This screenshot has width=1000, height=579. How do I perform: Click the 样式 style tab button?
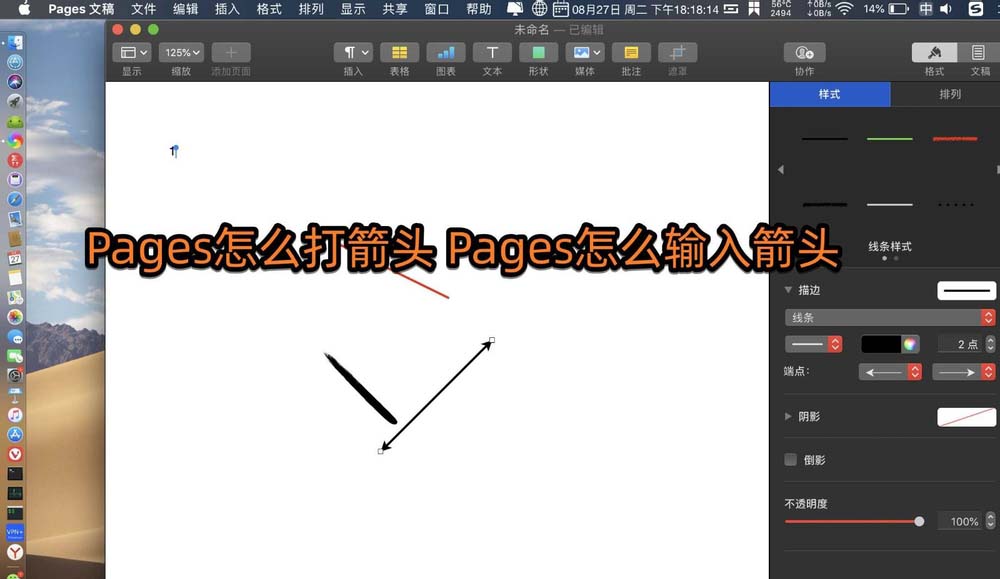[x=830, y=95]
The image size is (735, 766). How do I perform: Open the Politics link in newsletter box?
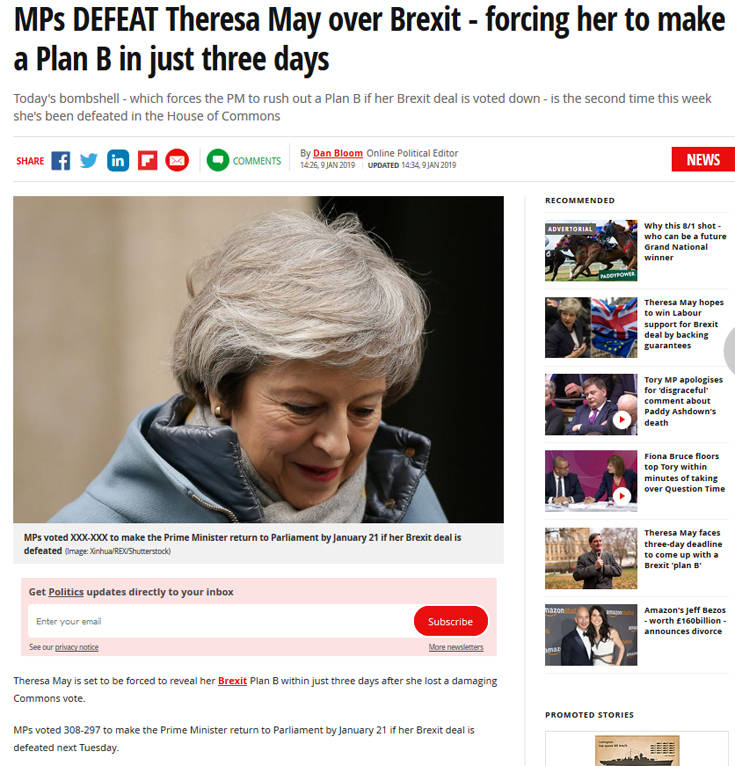coord(66,592)
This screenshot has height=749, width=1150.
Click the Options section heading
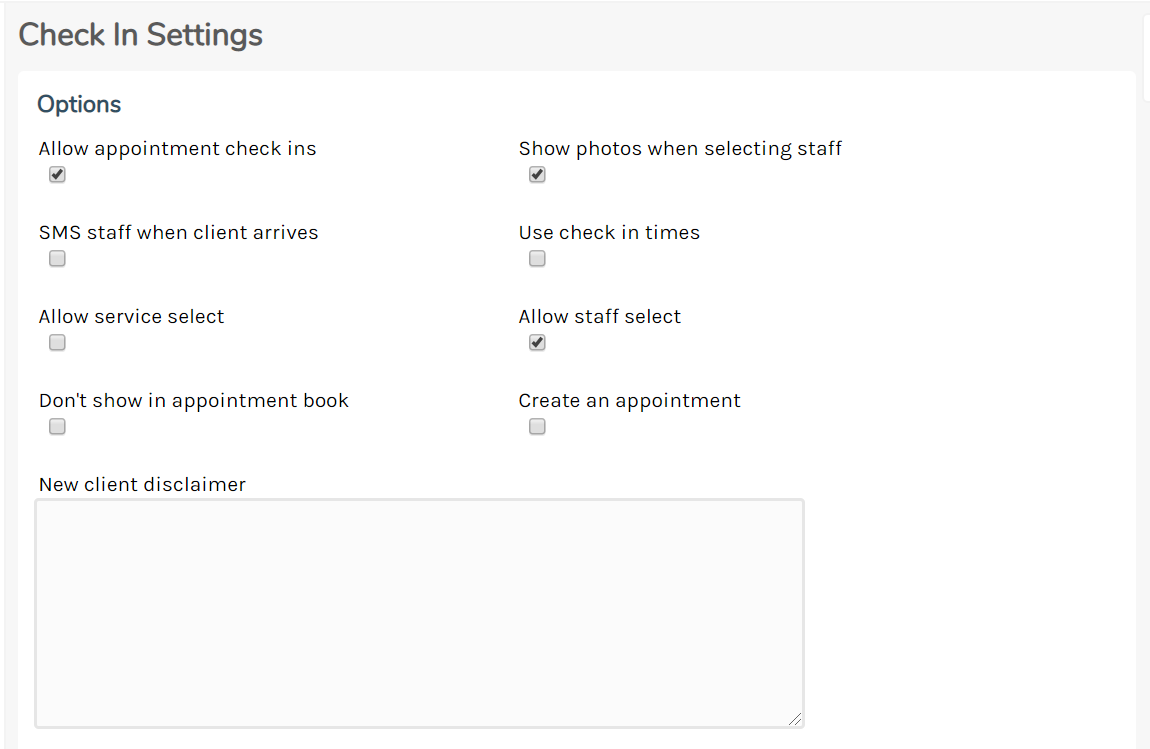tap(79, 104)
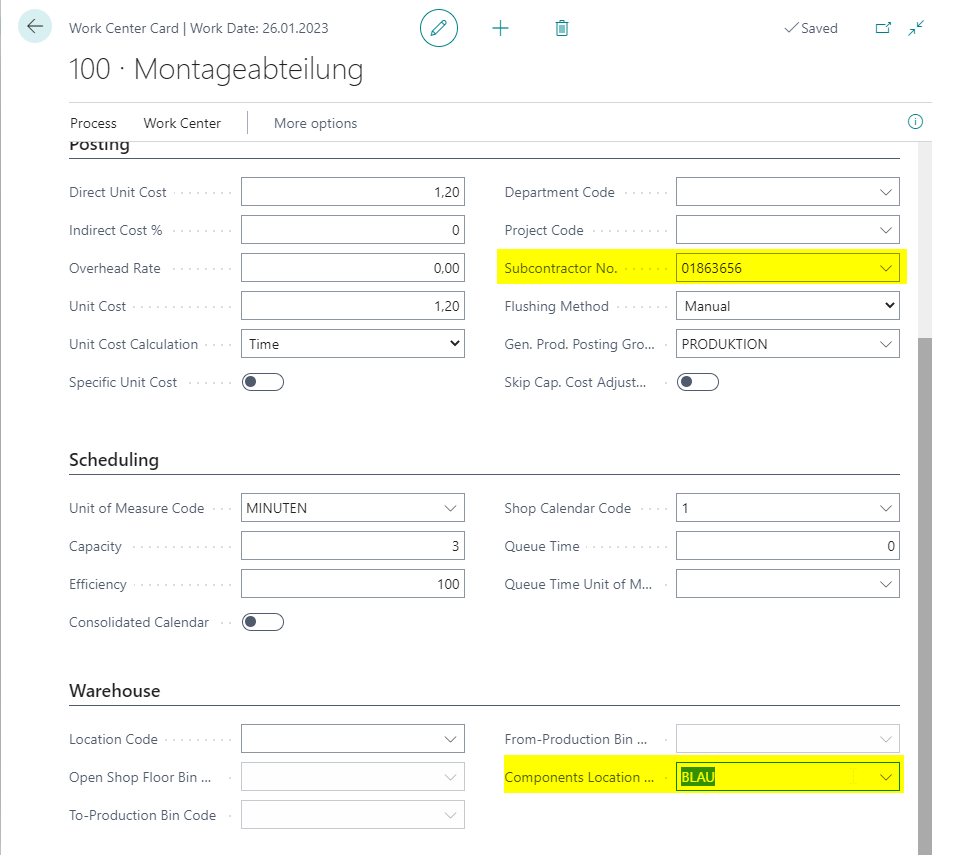This screenshot has width=955, height=855.
Task: Click the back arrow button
Action: pyautogui.click(x=35, y=27)
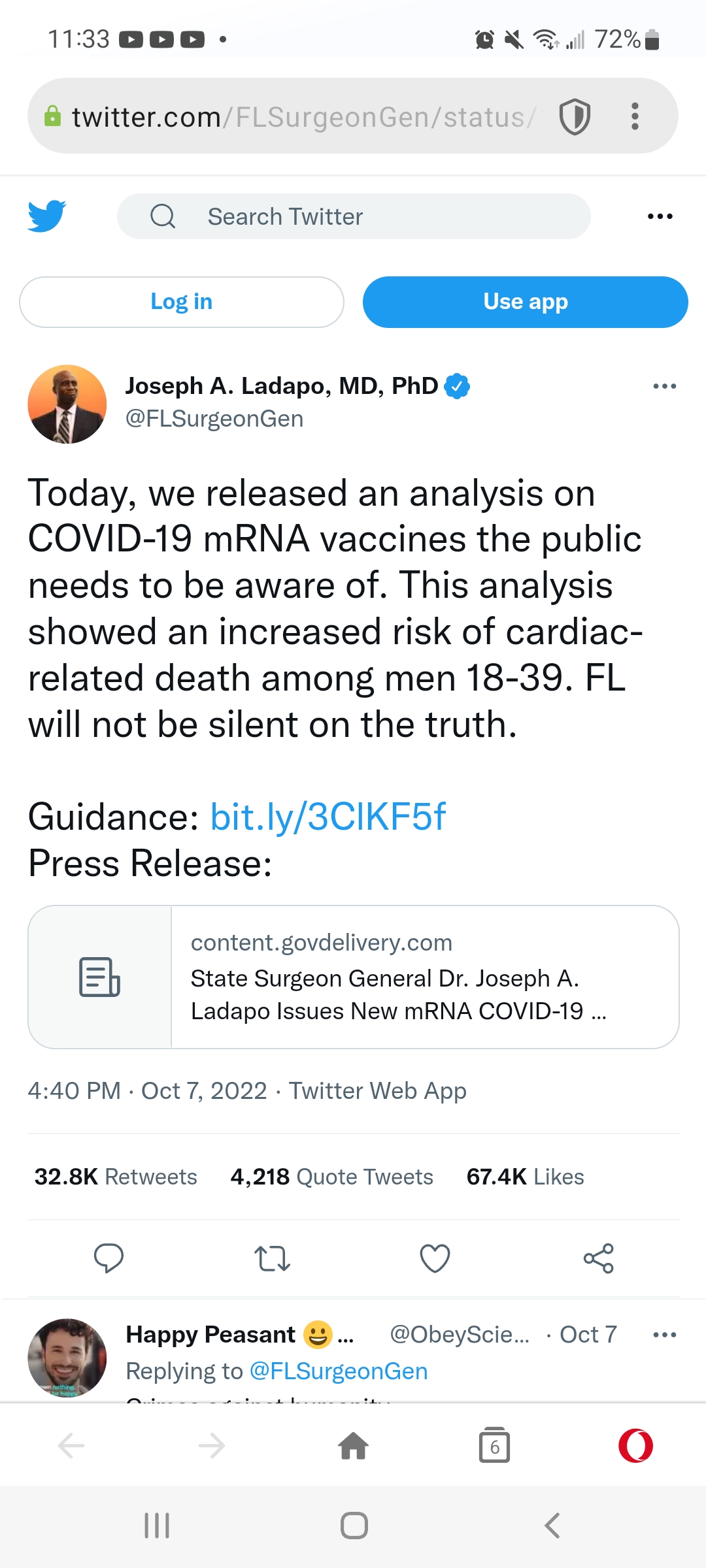Tap the retweet arrows icon
The image size is (706, 1568).
point(271,1258)
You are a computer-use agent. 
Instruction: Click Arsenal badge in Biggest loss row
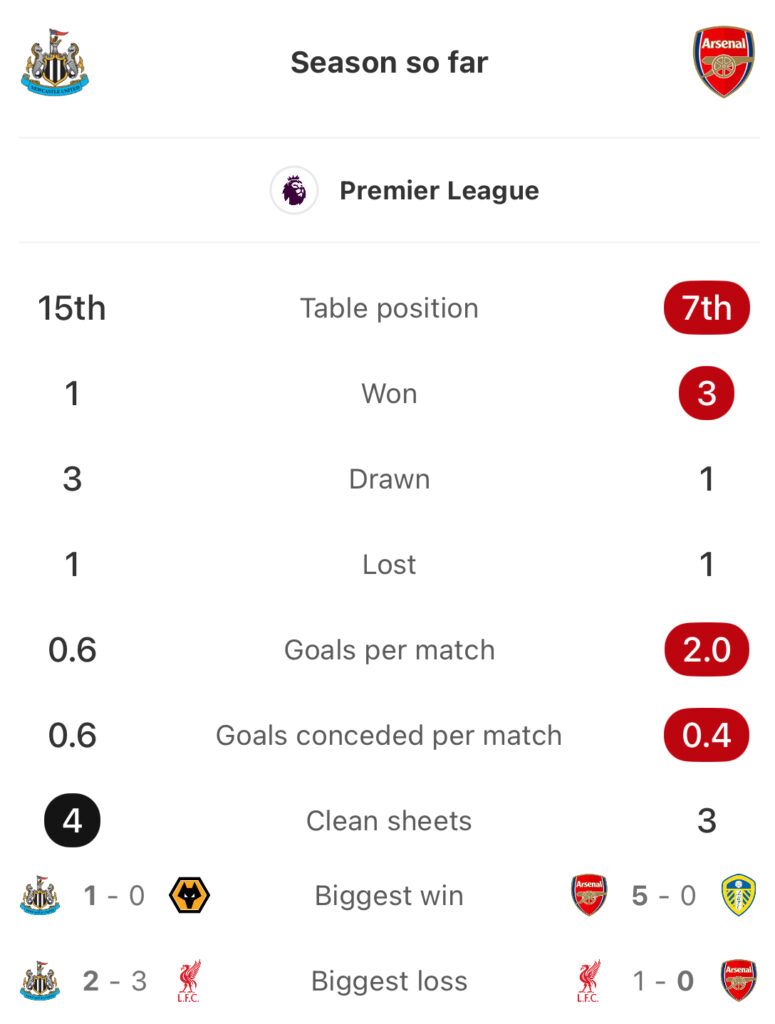[738, 980]
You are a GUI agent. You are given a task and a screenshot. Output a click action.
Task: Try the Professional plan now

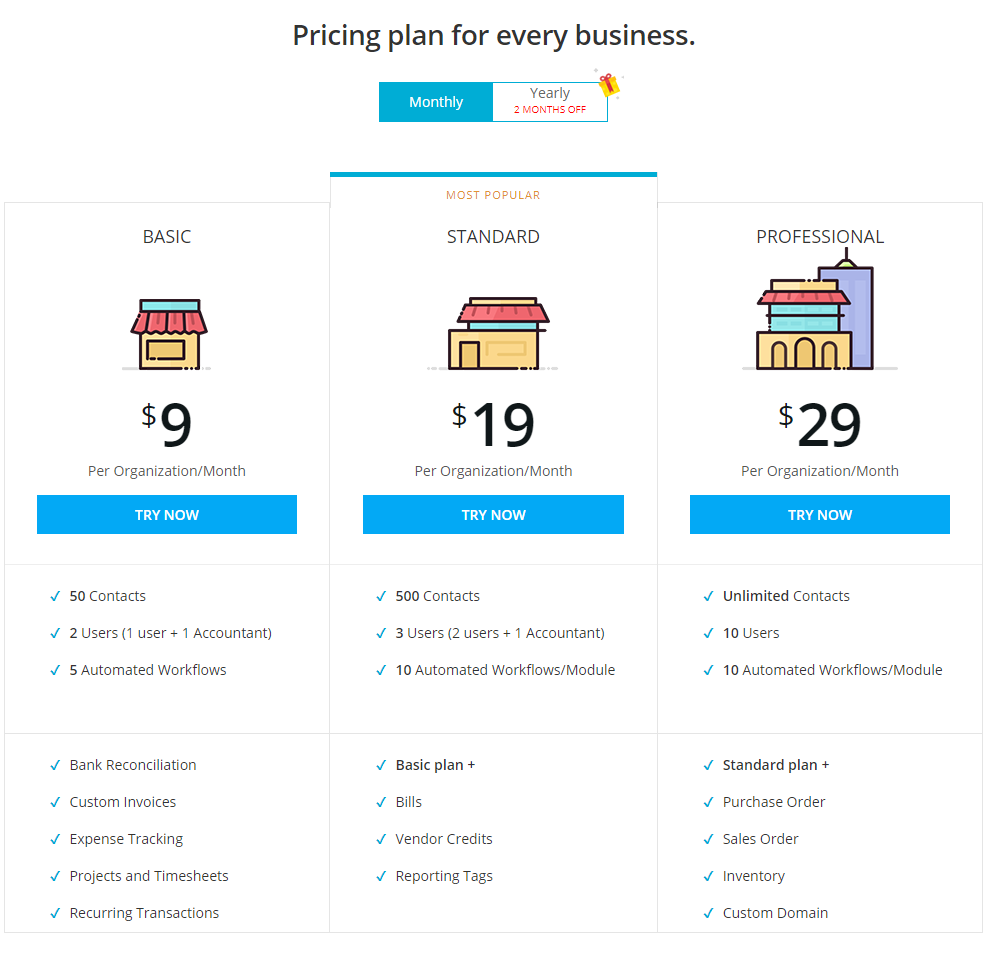(820, 514)

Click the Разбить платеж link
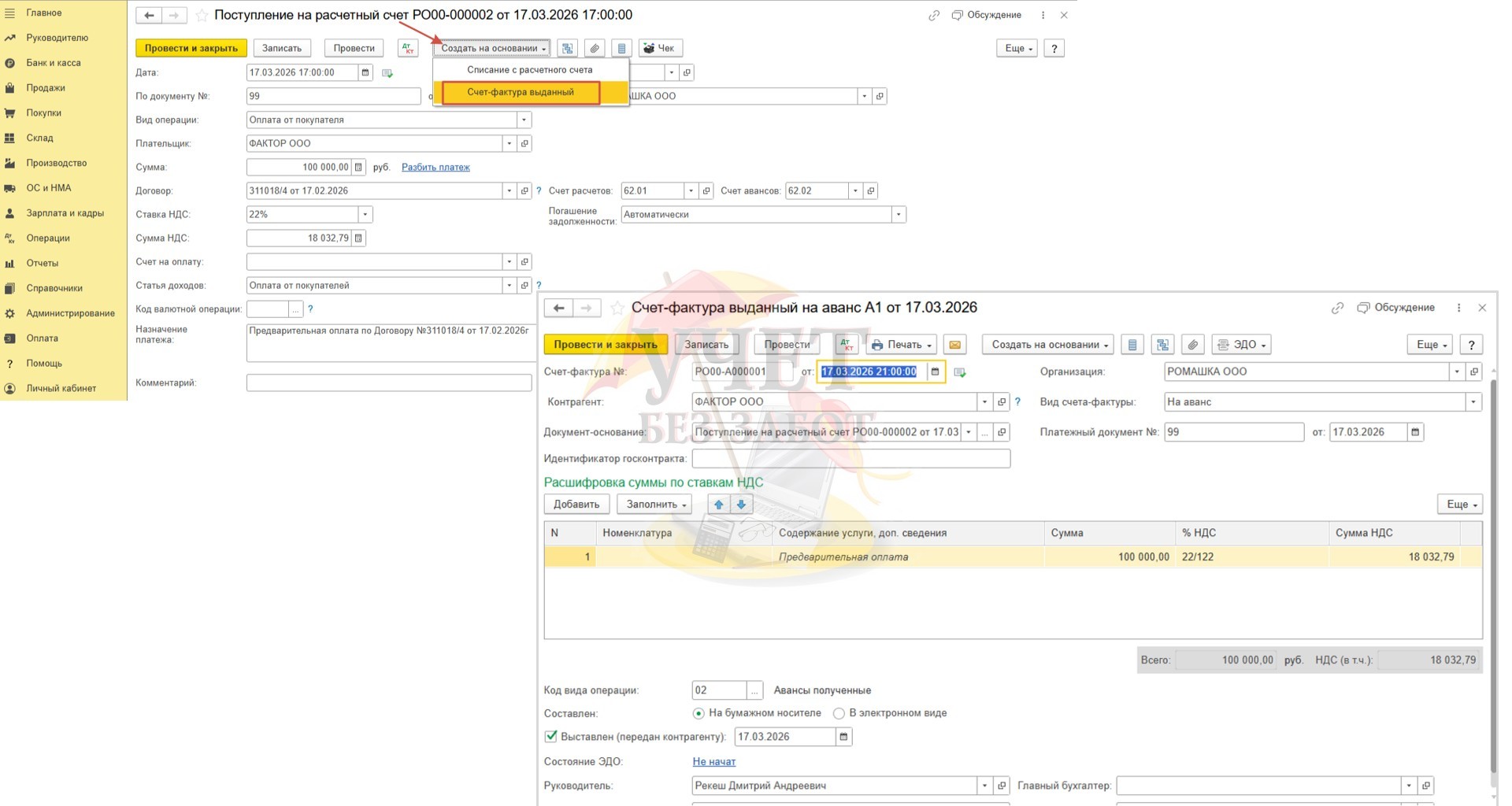coord(435,167)
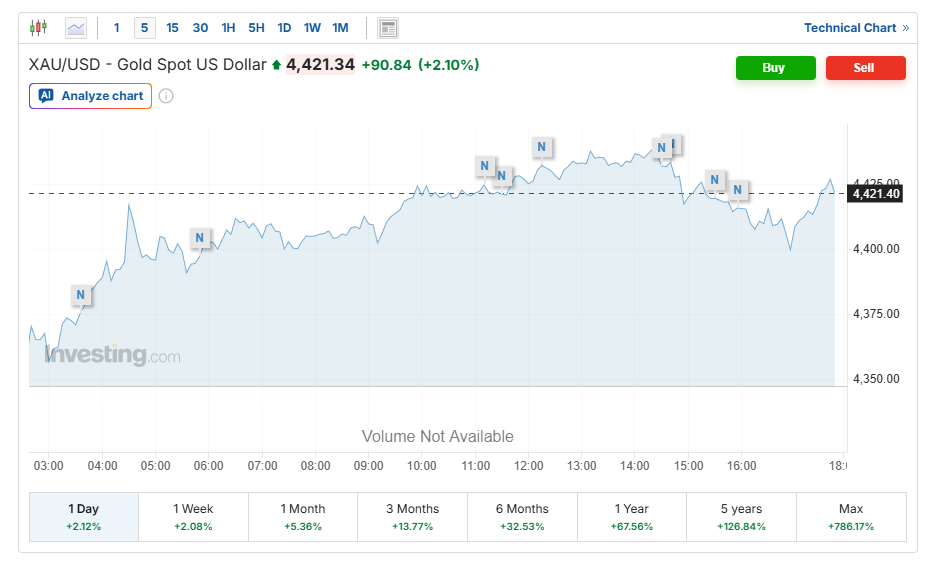Select the area chart type icon

click(76, 28)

» **Your goal**
This task calls for the lines from the line containing "You are a computer-use agent." through the end of the listing, set down exactly and only, with pictures omitted.

» **The completed task**
You are a computer-use agent. 
Instruction: Click Arsenal badge in Biggest loss row
[738, 980]
You are a GUI agent. You are given a task and a screenshot. Output a click action.
Task: Try the Professional plan now

(820, 514)

Click the Разбить платеж link
coord(435,167)
Select the area chart type icon

click(76, 28)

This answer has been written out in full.